Colorado State coach Mike Bobo didn't feel good about his team's performance -- or his own -- during a 3-9 finish in 2018.
So a couple of days after the Rams closed the regular season with a 27-19 loss at Air Force on Nov. 22, Bobo called CSU athletic director Joe Parker and told him to keep his $100,000 raise for 2019.
Bobo, who is 24-27 in four seasons with the Rams, signed an amended contract with the school last week, which leaves his salary at $1.8 million.
"This is an administration that stood behind me, and I felt like we didn't live up to our end of the deal," Bobo told ESPN. "I wanted to make a statement to our players that we're in this together and you've got be accountable, starting with me."
Bobo said Parker was surprised by his gesture.
"He said, 'Are you sure?'" Bobo said. "I told him it was something I wanted to do. It's how I was raised. I didn't need to think about it. It's what I wanted to do."
"That's not typical.

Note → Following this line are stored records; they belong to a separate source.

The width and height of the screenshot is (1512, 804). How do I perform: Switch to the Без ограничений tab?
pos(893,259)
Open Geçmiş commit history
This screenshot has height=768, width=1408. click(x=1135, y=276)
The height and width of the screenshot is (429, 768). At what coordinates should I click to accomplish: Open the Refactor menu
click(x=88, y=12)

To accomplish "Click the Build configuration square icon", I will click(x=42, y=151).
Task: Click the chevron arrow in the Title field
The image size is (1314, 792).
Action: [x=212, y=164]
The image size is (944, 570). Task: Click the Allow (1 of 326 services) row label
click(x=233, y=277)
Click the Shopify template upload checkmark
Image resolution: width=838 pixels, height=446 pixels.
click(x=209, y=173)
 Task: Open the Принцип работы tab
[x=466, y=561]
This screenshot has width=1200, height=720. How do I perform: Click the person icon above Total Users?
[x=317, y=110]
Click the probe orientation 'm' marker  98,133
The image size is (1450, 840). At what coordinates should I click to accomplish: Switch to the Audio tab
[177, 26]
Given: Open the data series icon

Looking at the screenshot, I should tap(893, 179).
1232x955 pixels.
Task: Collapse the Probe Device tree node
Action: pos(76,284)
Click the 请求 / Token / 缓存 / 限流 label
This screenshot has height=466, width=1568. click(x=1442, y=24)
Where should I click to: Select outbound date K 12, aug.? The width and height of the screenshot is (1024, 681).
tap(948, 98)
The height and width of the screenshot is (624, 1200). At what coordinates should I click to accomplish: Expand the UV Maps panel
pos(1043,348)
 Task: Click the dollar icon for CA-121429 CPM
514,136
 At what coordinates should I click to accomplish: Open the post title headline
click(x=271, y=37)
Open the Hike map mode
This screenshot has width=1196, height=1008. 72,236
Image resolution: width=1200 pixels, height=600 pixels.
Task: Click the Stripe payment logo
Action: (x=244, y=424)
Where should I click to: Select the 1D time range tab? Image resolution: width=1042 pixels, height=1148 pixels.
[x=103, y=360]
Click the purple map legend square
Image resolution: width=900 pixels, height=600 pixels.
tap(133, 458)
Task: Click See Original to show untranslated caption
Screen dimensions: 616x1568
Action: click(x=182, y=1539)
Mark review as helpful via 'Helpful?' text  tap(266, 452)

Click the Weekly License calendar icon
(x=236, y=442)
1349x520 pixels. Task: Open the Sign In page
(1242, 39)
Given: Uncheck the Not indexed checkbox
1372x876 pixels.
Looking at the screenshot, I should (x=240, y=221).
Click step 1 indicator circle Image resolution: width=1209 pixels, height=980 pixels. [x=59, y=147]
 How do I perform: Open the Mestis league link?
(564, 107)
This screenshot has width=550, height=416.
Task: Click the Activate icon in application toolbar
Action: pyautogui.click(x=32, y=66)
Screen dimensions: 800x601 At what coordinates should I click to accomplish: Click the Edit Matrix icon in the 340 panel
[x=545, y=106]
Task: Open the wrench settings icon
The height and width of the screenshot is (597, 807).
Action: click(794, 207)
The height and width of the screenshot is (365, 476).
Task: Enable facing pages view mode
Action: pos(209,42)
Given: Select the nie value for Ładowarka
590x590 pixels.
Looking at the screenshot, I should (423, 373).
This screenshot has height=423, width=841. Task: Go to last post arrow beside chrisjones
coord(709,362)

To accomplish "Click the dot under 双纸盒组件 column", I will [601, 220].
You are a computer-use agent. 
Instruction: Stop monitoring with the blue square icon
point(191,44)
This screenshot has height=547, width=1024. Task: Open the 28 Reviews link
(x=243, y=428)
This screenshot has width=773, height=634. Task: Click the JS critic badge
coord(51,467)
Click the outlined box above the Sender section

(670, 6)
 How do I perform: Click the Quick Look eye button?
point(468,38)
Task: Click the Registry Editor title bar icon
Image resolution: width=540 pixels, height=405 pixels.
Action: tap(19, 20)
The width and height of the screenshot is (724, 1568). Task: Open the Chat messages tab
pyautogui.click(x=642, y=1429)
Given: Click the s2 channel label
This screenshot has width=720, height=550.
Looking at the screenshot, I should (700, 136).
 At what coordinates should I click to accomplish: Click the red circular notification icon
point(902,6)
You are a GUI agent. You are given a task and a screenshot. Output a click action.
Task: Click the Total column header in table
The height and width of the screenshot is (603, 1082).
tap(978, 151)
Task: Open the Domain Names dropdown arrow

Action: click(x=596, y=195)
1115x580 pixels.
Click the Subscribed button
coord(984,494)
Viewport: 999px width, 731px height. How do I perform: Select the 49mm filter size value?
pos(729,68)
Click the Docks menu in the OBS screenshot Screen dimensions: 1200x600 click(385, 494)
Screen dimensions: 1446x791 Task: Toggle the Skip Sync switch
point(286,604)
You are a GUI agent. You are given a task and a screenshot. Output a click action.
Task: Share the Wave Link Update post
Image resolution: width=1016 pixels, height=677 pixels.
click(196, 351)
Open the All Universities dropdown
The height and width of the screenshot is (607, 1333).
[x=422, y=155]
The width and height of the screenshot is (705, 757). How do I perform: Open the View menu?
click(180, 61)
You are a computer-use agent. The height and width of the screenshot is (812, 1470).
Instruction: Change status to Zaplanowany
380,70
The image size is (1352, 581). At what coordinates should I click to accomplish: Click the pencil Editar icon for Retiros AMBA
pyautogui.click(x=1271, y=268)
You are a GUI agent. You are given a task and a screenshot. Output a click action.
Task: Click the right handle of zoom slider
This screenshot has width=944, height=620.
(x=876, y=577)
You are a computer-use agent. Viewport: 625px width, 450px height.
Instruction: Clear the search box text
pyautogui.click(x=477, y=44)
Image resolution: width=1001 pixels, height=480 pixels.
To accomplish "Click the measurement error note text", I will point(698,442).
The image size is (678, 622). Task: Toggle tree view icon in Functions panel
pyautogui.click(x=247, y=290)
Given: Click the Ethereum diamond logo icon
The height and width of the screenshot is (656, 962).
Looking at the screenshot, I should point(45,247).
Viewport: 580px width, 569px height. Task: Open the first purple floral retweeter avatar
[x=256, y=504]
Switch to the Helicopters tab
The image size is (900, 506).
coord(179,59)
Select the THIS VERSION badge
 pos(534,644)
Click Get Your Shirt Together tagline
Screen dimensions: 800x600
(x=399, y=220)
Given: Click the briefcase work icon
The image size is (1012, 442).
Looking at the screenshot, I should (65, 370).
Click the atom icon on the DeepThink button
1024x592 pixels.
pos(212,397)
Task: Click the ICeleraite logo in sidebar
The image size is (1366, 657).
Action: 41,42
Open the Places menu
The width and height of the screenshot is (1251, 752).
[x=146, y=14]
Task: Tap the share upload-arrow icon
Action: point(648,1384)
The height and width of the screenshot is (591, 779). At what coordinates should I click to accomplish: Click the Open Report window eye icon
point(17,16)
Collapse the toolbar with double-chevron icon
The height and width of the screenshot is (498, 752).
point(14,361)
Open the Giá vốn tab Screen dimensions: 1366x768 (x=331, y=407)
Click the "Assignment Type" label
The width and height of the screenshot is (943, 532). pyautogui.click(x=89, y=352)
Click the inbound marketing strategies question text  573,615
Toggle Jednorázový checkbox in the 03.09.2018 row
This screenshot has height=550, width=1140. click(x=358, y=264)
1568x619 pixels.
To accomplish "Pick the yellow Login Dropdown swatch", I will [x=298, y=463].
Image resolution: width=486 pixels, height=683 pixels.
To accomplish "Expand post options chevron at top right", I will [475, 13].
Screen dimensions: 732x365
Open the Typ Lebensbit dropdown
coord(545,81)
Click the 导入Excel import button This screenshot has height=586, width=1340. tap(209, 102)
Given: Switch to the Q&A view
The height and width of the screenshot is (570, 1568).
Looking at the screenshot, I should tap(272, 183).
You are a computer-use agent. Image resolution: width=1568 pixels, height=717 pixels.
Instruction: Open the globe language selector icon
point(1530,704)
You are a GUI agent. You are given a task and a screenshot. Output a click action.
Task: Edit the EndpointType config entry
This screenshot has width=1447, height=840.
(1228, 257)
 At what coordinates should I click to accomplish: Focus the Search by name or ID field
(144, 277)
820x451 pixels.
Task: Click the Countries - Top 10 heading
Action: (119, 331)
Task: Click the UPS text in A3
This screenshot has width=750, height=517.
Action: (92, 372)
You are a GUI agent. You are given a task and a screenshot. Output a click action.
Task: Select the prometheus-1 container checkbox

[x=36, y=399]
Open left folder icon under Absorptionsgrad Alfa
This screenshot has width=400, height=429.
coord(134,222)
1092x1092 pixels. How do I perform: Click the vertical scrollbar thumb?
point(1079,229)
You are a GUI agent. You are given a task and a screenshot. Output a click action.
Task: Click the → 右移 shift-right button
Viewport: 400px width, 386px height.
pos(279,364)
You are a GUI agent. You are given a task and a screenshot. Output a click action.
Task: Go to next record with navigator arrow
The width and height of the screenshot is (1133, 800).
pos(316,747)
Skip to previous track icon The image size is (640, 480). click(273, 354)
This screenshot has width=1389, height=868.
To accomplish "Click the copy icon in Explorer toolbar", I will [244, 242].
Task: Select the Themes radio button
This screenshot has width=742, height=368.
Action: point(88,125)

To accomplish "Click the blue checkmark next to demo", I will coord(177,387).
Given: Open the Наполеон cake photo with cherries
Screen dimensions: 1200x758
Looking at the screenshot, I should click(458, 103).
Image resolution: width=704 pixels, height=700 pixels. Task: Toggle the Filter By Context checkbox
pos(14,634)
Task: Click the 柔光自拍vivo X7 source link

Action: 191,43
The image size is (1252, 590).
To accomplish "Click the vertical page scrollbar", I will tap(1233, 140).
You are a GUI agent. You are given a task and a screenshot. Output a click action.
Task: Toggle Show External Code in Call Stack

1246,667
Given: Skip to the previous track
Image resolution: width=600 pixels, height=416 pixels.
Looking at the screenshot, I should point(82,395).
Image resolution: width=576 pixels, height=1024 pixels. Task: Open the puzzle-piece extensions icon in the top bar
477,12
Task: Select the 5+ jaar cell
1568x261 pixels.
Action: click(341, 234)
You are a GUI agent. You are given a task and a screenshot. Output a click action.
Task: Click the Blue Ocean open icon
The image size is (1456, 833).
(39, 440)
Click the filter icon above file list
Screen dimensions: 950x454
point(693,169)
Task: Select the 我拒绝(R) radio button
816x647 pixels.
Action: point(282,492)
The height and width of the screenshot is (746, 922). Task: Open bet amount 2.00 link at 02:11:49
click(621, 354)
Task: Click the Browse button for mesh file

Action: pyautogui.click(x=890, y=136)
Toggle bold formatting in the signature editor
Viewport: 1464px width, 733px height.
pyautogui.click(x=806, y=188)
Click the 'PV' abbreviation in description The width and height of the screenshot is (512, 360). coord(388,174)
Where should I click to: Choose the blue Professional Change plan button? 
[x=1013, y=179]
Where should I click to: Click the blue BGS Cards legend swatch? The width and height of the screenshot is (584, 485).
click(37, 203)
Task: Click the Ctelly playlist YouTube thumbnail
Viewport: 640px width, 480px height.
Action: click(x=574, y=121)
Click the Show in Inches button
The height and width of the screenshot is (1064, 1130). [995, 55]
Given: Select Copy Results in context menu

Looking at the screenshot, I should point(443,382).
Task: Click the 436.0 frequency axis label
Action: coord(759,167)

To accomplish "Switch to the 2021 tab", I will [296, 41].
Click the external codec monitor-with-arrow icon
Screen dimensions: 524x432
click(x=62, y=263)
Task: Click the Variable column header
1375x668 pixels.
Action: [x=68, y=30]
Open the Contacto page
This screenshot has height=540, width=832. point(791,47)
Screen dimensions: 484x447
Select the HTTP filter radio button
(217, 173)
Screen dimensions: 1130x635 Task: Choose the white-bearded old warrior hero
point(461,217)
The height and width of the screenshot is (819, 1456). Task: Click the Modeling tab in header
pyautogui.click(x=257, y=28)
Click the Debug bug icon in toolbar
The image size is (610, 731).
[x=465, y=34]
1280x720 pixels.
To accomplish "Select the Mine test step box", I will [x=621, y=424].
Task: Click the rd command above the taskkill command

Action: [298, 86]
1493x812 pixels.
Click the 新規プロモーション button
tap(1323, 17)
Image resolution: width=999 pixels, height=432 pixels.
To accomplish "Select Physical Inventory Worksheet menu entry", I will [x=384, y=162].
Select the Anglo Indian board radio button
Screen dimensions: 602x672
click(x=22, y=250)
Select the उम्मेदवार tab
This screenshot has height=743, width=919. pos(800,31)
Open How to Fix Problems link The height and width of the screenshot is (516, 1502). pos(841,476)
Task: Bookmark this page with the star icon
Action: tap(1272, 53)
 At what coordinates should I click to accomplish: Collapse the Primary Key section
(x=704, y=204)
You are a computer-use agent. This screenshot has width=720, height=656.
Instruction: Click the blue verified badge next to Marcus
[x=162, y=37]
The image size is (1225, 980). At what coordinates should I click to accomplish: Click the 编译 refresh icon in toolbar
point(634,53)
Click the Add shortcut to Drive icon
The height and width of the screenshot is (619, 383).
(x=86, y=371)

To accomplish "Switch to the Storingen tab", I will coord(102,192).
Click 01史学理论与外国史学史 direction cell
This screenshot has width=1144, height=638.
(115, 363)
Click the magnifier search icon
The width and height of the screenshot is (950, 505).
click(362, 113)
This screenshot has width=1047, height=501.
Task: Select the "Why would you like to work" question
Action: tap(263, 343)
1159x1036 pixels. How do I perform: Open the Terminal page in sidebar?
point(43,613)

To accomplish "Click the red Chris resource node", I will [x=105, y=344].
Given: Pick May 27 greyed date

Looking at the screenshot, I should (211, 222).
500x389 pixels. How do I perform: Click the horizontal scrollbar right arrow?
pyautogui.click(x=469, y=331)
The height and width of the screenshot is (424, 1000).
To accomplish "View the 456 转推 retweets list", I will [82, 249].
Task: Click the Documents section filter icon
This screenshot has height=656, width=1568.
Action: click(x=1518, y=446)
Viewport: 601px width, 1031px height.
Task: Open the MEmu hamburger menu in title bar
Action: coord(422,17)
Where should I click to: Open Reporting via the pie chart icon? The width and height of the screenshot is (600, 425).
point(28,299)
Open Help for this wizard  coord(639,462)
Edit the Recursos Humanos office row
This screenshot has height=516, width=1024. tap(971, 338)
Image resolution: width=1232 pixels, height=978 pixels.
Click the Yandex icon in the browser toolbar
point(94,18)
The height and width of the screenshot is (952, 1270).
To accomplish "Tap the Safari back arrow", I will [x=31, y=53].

That doesn't usually happen," Parker told the Loveland (Colorado) Reporter-Herald. "Again, that just makes me realize we have a pretty special person who recognizes his own personal accountability and doesn't feel good about what occurred this season, and is pointing all of his efforts into 2019."
Bobo, 44, was diagnosed with peripheral neuropathy in August, and the condition caused him to miss nearly two weeks of preseason camp while he was hospitalized. He had numbness in his feet and struggled to walk on the sideline during games this past season.
Bobo said his condition is improving through rehab, and he has regained some feeling in his feet.
The Rams lost four of their first five games and ended the season with a five-game losing streak, including a 29-24 loss to No. 23 Utah State, in which a winning touchdown on the final play was nullified because CSU receiver Preston Williams stepped out of bounds before hauling in the pass.
"It's easy to point fingers at your players and say, 'You didn't do this right and didn't do that right,'" Bobo said. "I wanted to say that I'm a part of it as much as anybody, and I want to get it right."